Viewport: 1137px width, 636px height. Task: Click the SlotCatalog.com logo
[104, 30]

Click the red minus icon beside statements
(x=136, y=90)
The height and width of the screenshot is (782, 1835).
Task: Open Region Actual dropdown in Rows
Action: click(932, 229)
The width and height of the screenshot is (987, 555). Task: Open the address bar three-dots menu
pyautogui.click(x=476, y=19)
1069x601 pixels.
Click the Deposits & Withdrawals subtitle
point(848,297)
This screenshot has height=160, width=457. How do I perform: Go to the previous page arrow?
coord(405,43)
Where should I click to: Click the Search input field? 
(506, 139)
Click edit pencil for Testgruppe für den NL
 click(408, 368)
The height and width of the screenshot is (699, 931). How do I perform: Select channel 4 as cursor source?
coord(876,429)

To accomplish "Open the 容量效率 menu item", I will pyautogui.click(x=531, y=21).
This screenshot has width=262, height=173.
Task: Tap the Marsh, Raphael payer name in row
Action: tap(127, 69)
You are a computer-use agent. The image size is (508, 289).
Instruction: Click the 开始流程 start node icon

# # # # #

## WHAT TO WORK ON
Your answer should be an exact copy of the lines from the one with "Click edit pencil for Testgruppe für den NL" through the end of the material, with no other lines.

## WRITTEN SOLUTION
Click edit pencil for Testgruppe für den NL
 click(408, 368)
The height and width of the screenshot is (699, 931). How do I perform: Select channel 4 as cursor source?
coord(876,429)

To accomplish "Open the 容量效率 menu item", I will pyautogui.click(x=531, y=21).
This screenshot has width=262, height=173.
Task: Tap the Marsh, Raphael payer name in row
Action: tap(127, 69)
You are a computer-use agent. The image size is (508, 289).
Instruction: Click the 开始流程 start node icon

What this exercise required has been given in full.